Your objective
Output exactly the lines from the line with "Toggle the third-party" through the end of the records below. Include nothing else.

Data section
_ _ _ _ _

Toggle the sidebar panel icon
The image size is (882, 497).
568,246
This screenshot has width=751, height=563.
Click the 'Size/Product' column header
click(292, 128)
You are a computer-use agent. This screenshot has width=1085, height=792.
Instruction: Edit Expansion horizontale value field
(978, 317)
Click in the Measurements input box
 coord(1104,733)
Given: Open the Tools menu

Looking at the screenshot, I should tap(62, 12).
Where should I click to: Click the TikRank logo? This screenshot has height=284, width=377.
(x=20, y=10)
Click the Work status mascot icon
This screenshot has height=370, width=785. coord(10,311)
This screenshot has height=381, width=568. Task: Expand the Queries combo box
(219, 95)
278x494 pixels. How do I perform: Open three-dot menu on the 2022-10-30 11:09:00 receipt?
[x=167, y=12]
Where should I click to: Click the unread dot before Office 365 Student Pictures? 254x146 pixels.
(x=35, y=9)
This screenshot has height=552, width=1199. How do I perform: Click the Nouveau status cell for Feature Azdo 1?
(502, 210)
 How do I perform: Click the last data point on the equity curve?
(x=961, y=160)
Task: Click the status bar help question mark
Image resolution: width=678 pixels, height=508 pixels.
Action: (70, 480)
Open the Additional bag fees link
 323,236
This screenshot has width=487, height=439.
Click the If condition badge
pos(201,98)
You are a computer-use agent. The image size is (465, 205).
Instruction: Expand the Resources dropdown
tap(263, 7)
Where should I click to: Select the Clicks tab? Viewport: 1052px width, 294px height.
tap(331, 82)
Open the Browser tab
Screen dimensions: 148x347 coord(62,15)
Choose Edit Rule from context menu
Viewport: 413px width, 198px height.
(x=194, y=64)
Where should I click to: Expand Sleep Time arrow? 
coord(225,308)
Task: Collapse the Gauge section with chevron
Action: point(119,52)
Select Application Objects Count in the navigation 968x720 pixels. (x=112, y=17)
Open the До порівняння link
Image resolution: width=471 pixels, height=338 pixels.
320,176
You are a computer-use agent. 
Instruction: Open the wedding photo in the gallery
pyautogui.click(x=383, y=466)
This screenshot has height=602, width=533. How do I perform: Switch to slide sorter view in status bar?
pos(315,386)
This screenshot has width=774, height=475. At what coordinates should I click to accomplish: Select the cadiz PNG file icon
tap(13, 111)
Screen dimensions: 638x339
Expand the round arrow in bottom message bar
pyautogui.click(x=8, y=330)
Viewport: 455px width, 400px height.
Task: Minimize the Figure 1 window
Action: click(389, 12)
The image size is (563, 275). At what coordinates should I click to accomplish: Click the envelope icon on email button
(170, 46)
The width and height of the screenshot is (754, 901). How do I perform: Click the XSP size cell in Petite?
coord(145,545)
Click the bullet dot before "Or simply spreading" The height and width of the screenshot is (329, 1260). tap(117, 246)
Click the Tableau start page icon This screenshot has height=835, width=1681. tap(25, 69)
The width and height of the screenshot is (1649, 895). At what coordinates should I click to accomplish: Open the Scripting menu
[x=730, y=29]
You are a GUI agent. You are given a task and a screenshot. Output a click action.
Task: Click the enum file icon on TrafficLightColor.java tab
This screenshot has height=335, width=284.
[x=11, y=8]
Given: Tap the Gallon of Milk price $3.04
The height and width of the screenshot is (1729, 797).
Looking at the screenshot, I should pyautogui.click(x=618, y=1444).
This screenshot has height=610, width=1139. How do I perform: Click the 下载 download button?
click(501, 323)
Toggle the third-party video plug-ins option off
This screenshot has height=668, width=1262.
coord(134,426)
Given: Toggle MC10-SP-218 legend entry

_ _ _ _ _

Output of the task
Toggle the third-party video plug-ins option off
This screenshot has height=668, width=1262.
coord(134,426)
Given: Toggle MC10-SP-218 legend entry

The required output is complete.